CONSIGNE.
Recopiez mot pour mot le passage de la critique du roman qui commence à « Drame et résignation » et se termine à « deux citations ci-bas. ».

(活着, Huózhe, 1993)
Traduction : Yang Ping. Langue d’origine : Chinois
⭐⭐⭐⭐
Ce que raconte ce roman :
China, années 80. Lors d’une rencontre fortuite avec le narrateur, un vieil homme solitaire, Fugui Xu, raconte sa vie. Le récit remonte 50 ans en arrière, pour retracer une existence marquée par des évènements dramatiques auxquels il a toujours essayé de faire face avec résignation. Le jeune Fugui Xu appartenait à une maison très riche, mais il perd tout l’argent de la famille au jeu, condamnant ses parents à la pauvreté. Malgré le malheur de la situation, cela est tombé providentiellement car la révolution communiste s’attaquera sans pitié aux riches et aux propriétaires. Résignés dans sa misère, Fugui et sa femme Jiazhen essaient de former une famille heureuse travaillant la terre d’arrache-pied, mais les malheurs n’ont pas fini d’arriver.
Drame et résignation :
Attention cher lecteur ami, ‘Vivre !’ est un des romans le plus tristes qui soit. Même les mésaventures de ‘Jude, l’obscur’ de Thomas Hardy ou ‘Les cerfs-volants de Kaboul’ de Khalid Housseini ne sont rien en comparaison au drame de Fugui. Pas un roman pour le lecteur trop sensible à la tristesse donc. Malgré tout, et c’est cela le parti pris de l’auteur, l’aura de résignation du personnage projette un élan lumineux sur la narration. Peu importe les malheurs qui rencontrera notre protagoniste, il finira par toujours faire face avec un sourire. Voir les deux citations ci-bas.
Même si beaucoup de lecteurs voudront que Fugui se désespère, rebondisse et se batte, le roman veut présenter un quotidien très réaliste du drame dans la campagne chinoise lors de cette époque marquée par les guerres, les révolutions et la misère. La richesse ne fait pas le bonheur, car l’ancien bourgeois pourri-gâté va se complaire dans une vie paisible d’humble paysan. Mais alors pourquoi le punir avec autant de malheur ? Pourquoi ces moments épars de bonheur périclitent rapidement, débouchant dans des nouvelles souffrances ?
Avec un fatalisme tel, le message moral peut donc sembler ambivalent pour le lecteur. Dans le réalisme chinois, le drame s’attaque autant aux gentilles qu’aux méchants. Il n’existe aucune protection possible contre l’adversité, aucun courage qui nous abriterai des malheurs, seulement la résignation permet de continuer à vivre. Yu Hua pris son inspiration d’une chanson traditionnel américaine, ‘Old Black Joe’, dans laquelle un esclave noir posait un regard bienveillant sur le monde, malgré l’extrême dureté d’une existence marqué par le drame et la perte de ses êtres chers.

(Entrées sur les coordonnées cibles)

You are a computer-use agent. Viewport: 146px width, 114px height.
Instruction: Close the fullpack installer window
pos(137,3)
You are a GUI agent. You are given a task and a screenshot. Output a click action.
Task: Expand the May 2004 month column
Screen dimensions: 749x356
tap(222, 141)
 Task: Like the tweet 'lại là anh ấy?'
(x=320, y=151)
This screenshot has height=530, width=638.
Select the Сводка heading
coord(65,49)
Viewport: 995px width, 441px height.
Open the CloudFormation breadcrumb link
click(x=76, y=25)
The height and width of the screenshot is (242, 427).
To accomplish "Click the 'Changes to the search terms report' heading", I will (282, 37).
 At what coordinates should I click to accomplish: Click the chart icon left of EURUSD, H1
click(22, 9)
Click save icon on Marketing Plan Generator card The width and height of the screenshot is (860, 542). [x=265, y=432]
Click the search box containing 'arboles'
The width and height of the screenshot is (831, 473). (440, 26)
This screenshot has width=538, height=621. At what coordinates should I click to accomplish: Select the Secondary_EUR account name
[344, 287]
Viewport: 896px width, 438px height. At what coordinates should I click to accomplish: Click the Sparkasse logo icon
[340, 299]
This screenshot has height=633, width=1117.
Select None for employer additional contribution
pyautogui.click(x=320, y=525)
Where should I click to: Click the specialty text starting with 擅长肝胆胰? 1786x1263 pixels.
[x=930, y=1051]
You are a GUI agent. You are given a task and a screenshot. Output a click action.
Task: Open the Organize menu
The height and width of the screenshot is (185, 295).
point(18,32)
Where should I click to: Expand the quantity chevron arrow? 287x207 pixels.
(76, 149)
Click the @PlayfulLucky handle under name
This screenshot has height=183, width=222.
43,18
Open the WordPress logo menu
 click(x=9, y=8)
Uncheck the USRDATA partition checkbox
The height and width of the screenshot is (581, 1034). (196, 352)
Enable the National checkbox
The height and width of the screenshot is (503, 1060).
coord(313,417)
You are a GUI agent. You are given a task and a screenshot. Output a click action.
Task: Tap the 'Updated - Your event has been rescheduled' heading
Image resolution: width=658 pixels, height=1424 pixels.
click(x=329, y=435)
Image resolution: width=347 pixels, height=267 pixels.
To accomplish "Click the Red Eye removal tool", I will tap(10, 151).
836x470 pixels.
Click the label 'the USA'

RÉPONSE.
Drame et résignation :
Attention cher lecteur ami, ‘Vivre !’ est un des romans le plus tristes qui soit. Même les mésaventures de ‘Jude, l’obscur’ de Thomas Hardy ou ‘Les cerfs-volants de Kaboul’ de Khalid Housseini ne sont rien en comparaison au drame de Fugui. Pas un roman pour le lecteur trop sensible à la tristesse donc. Malgré tout, et c’est cela le parti pris de l’auteur, l’aura de résignation du personnage projette un élan lumineux sur la narration. Peu importe les malheurs qui rencontrera notre protagoniste, il finira par toujours faire face avec un sourire. Voir les deux citations ci-bas.